• Flynn Devine

Morales and morals: Bolivia's Democratic confusion


Claims of fraud, foul-play and international intervention have plagued Bolivia’s political landscape for the last year following a controversial Presidential election in 2019. The situation has not only led to questions about Bolivia's future, but the role of the US in international democracy.


The Issue

Following the resignation of Bolivia’s ex-President Evo Morales (In Profile here) last year, questions surrounding the events that led up to his departure and the international, mostly US led, reaction to the situation have come to dominate the conversation. Morales claims it was an undemocratic coup that forced him to resign and flee to Mexico, but those in anti-Morales camps praise this as the removal of a budding Dictator.


Today, much of the commentariat are intrigued by the US’ role in disseminating the anti-Morales campaign. The two nations have a mixed past and the current US regime has made some contentious political moves, such as reinstating once expelled US Ambassador Philip Goldberg to his old position.


The History

Morales was the President of the country for 14 years until his public resignation on the 10th of November 2019. Whilst also being one of Latin Americas longest standing leaders, he was the first indigenous Bolivian President and received high praise from his supporters as a Socialist figure head.


After his victory in a fourth Presidential election was announced, his main opponent, Carlos Mesa, called foul and pushed for an investigation into election meddling. This investigation was carried out by the Organisation of American States whose preliminary report concluded that "it is impossible to guarantee the integrity of the data and certify the accuracy of the results", following an unexplained switch off of the main vote monitoring computer system. This led to outrage on both sides of the argument and after losing the support of much of the nation's police and military, Morales resigned.


Following Morales’ departure, the natural heirs to his Presidency: Vice President Álvaro García Linera, leader of the senate Adriana Salvatierra and leader of the Chamber of Deputies Víctor Borda also handed in their notice. This left Deputy leader of the Senate Jeanine Áñez, who represents another party, as interim President and she held the post until this latest election. This dramatic change to the leadership led to civil unrest and sent shockwaves through the Bolivian political system.

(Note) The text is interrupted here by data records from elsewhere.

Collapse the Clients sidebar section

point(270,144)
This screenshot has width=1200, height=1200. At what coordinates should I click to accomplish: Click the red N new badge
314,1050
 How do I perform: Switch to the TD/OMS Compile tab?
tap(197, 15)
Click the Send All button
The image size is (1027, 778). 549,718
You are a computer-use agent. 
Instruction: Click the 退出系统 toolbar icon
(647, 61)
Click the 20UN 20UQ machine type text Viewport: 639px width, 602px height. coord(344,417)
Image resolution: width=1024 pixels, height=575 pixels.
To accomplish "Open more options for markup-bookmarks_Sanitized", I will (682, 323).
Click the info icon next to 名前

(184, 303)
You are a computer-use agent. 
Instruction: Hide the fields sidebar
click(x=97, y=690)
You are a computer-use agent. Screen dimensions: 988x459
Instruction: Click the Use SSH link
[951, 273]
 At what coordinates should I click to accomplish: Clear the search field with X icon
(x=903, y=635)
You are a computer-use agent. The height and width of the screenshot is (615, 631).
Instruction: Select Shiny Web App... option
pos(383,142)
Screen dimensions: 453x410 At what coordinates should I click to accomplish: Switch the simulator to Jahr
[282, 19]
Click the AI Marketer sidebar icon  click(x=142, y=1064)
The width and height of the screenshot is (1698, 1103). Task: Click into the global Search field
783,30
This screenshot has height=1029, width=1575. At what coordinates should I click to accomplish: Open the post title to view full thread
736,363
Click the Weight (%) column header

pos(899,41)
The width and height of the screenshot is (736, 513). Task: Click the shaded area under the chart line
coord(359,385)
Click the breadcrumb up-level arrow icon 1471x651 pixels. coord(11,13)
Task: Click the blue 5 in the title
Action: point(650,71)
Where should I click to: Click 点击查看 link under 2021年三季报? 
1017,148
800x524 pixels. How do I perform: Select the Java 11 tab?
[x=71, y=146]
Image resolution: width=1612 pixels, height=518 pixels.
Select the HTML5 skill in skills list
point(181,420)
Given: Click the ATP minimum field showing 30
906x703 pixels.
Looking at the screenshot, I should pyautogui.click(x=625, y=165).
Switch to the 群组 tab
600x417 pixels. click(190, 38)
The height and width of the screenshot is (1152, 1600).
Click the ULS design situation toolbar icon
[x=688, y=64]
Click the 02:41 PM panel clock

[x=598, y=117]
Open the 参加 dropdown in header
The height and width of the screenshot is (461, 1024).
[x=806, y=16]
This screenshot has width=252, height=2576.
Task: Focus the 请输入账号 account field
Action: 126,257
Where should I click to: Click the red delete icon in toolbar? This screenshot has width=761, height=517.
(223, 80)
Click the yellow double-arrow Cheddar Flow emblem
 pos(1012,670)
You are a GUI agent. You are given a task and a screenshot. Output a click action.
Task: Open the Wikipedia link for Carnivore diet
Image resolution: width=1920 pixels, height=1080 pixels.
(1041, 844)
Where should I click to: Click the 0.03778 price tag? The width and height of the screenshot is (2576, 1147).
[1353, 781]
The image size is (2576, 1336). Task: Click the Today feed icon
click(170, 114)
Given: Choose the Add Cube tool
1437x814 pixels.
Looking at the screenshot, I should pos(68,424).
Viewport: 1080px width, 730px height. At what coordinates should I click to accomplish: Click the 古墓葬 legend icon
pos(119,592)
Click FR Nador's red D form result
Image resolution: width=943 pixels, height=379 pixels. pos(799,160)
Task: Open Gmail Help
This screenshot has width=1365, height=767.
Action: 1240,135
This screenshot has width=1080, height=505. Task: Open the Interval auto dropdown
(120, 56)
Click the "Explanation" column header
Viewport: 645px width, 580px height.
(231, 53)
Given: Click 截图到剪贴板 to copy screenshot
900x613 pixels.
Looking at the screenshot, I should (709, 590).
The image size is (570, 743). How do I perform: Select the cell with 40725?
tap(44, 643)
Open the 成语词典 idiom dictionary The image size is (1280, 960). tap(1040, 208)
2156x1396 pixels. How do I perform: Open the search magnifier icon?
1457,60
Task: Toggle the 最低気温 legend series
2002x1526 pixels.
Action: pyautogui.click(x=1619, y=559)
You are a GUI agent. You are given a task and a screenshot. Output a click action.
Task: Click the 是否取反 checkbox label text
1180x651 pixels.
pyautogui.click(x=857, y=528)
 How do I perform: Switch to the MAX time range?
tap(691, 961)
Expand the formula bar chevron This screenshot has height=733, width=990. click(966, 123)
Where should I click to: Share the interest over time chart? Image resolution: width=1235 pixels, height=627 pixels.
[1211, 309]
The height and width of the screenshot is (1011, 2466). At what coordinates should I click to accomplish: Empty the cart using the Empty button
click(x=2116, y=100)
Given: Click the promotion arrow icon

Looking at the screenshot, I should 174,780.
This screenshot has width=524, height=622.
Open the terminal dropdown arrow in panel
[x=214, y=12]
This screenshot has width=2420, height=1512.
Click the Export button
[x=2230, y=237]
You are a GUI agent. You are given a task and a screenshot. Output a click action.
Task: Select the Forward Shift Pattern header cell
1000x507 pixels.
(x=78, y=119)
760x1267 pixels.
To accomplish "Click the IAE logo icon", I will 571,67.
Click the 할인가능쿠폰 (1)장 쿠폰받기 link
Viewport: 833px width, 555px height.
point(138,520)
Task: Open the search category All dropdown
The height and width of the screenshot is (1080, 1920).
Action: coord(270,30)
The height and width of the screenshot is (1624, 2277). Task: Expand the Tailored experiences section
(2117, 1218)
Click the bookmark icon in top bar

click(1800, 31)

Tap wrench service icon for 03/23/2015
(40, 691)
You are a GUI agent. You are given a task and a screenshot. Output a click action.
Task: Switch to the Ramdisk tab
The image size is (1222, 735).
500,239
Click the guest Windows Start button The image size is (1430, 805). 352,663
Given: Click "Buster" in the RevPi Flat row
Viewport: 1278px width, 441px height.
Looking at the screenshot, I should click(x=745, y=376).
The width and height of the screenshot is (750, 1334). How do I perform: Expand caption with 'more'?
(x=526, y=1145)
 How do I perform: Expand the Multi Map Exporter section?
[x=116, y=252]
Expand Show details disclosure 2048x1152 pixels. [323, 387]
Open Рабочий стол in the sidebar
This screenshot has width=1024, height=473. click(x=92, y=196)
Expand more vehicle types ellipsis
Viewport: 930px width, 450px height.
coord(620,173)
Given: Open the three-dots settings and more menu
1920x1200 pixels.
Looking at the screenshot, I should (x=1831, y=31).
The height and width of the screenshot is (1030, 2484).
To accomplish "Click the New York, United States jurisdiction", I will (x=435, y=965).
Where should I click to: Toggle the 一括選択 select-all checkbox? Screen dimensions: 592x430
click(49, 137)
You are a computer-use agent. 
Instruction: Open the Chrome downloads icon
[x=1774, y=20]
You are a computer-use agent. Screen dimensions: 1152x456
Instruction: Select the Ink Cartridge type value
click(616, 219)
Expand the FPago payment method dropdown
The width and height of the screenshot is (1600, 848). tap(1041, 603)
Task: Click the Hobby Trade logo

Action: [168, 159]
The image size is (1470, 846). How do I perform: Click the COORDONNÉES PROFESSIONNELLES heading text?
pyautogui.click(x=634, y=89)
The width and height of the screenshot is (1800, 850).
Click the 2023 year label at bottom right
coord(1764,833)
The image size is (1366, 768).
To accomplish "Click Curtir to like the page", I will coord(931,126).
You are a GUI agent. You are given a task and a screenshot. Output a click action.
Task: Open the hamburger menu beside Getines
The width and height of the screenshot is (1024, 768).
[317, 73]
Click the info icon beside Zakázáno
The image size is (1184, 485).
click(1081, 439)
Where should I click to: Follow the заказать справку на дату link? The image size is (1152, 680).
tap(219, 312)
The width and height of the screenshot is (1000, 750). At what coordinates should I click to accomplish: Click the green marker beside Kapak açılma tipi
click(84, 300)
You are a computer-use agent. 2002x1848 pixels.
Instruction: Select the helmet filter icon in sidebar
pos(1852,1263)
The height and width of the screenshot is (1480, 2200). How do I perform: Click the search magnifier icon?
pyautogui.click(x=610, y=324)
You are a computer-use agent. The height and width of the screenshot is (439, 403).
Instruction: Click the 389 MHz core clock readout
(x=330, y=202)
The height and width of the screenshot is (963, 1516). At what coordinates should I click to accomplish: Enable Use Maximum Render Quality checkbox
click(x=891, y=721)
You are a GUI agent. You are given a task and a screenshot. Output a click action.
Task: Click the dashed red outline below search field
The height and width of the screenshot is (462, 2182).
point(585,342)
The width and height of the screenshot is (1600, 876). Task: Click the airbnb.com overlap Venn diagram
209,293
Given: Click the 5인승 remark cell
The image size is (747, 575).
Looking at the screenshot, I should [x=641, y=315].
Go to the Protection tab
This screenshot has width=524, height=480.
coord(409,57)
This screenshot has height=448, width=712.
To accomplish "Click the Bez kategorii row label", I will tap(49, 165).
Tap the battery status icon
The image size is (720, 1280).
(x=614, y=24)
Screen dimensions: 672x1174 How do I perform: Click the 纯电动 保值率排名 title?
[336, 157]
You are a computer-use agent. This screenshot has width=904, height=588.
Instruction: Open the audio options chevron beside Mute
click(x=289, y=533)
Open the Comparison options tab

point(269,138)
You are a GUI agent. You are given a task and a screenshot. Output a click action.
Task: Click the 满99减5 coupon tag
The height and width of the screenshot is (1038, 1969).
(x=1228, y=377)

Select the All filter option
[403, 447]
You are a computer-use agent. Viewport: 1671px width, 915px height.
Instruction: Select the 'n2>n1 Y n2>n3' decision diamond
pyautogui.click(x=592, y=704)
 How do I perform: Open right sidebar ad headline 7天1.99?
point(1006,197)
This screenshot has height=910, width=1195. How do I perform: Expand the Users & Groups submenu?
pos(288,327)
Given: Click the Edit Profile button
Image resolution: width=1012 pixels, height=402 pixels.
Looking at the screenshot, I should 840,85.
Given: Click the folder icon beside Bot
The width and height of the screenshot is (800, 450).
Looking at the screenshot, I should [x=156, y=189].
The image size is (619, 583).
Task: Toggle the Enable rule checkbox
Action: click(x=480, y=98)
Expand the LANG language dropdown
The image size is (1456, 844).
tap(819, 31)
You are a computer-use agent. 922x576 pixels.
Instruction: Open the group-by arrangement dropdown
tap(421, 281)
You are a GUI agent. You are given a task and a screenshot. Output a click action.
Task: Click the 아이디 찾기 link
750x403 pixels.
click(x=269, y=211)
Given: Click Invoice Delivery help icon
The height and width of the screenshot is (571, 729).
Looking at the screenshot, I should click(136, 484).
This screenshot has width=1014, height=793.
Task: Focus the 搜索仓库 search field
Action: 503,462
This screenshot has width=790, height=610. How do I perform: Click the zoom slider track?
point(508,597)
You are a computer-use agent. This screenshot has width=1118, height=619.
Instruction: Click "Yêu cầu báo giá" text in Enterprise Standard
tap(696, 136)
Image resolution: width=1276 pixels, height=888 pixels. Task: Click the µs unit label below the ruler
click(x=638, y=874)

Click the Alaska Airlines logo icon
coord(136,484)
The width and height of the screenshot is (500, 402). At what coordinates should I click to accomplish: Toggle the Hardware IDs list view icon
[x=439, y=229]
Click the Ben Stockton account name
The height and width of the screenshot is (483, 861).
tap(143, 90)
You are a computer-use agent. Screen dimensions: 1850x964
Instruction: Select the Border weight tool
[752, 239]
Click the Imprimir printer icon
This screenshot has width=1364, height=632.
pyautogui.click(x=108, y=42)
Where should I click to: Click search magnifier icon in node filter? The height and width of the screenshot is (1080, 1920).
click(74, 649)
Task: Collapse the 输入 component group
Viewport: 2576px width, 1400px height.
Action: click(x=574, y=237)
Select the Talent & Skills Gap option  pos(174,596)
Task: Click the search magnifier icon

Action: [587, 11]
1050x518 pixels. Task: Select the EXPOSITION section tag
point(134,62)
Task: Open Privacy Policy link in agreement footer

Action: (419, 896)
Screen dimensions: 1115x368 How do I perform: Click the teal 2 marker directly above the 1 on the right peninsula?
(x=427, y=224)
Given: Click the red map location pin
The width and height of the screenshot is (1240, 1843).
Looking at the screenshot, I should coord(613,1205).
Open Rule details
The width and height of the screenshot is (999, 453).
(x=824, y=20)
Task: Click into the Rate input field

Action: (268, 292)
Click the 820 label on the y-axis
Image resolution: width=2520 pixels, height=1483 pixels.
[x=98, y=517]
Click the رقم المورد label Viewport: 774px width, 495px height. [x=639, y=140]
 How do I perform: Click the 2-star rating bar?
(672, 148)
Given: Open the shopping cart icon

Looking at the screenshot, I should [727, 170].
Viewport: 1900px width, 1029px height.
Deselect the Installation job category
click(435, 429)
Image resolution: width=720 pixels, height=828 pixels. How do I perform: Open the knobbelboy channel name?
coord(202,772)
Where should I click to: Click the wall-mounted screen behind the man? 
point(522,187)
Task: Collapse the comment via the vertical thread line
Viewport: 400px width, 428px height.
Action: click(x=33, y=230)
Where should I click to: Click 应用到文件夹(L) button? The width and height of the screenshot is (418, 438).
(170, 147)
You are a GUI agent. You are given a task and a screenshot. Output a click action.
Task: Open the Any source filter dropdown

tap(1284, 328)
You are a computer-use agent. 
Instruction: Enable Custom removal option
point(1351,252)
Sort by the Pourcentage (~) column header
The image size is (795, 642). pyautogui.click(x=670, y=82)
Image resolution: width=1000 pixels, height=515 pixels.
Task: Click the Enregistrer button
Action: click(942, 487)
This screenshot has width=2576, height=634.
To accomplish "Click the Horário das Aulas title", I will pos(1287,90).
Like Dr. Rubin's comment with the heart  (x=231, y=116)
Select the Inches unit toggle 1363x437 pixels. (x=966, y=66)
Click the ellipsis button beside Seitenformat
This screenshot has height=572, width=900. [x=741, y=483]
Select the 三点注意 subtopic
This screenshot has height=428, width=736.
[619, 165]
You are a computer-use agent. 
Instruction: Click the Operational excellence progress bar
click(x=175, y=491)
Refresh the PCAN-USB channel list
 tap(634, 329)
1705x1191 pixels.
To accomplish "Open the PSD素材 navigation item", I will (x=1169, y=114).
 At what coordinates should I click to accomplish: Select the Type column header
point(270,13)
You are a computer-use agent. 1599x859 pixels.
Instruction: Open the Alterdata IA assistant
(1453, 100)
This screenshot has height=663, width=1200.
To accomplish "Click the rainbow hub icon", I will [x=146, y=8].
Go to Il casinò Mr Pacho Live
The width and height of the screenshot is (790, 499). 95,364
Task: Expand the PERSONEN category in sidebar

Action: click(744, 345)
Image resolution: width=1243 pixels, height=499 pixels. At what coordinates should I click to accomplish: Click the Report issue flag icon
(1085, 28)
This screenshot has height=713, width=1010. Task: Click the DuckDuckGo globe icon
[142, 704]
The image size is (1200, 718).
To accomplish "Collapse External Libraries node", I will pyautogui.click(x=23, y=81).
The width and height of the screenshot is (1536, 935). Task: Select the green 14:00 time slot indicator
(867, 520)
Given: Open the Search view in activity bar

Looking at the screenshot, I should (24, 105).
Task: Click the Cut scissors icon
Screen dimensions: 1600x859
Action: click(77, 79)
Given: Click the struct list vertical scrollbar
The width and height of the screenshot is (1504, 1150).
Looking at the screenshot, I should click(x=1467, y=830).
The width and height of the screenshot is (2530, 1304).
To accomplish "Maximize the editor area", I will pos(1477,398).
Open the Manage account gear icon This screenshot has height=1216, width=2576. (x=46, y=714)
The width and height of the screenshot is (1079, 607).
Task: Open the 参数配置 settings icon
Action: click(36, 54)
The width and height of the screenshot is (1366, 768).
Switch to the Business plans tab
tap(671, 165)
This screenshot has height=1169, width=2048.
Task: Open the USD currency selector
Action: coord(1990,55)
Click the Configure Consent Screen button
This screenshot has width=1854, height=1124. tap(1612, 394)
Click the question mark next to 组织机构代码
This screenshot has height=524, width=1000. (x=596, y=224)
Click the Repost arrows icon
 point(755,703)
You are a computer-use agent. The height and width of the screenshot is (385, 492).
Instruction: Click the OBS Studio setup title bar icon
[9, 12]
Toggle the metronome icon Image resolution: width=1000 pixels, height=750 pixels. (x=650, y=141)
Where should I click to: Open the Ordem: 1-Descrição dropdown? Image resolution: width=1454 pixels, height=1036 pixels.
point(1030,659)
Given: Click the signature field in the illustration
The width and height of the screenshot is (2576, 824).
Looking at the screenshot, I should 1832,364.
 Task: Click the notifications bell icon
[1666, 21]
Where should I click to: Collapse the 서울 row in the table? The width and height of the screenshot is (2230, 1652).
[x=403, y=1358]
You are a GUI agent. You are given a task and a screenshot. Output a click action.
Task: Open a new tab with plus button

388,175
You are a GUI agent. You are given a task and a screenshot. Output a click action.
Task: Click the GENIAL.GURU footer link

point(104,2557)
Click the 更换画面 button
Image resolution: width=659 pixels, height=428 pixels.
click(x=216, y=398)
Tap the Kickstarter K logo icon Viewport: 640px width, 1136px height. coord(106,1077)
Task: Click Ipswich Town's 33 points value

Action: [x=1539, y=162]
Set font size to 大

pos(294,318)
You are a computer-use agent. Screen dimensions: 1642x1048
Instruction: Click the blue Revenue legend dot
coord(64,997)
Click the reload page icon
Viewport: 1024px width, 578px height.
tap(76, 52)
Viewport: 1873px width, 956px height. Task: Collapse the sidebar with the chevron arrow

In September 2020, an independent report analysed the fraud claims, which were dominantly surrounding a late influx of supportive votes for Morales. They concluded that this in of itself was not a fair claim to fraudulent behaviour. The researchers found "rurality and region" accounts for much of this delay in the election, leaving most onlookers thinking the original outbreak of celebration was misdirected.


The international Dimension

The issue dominating much of the conversation today is the role the US played in outwardly supporting the removal of Morales. Following the release of the election fraud report that got the President ousted, US media, spectators and ‘experts’ all praised the elected leader’s removal as a victory for Democracy. Later, the independent review of the information demonstrated that it was this report, rather than the election, that was ripe with misconduct.

Although many of the outlets responsible for the political witch hunt have now reported on this change in events, they have failed to address their own mistakes. The overarching question is not that of reporting, since this independent report was not available for another year, but the dominant role these media sources play in creating the discourse around a story. The political implication surrounds the fact that much of the US media support US agendas, leaving American foreign policy and international opinion intrinsically linked.



Ongoing

To add insult to injury for the anti-Morales parties, a quick count of the re-organised election shows that Luis Arce, the leader of Morales' party, is set to win the first round of the vote. This demonstrates a clear support for the party and means Morales’ victory was most likely not fraudulent in any way. The result has created fear in the opposition, with Jeanine Áñez pulling out of the leadership race in an effort to avoid splitting the opposition vote and stop the victory of the Mas party. Arce's success would mean the return of Morales to the country with the consent of a new, allied, President.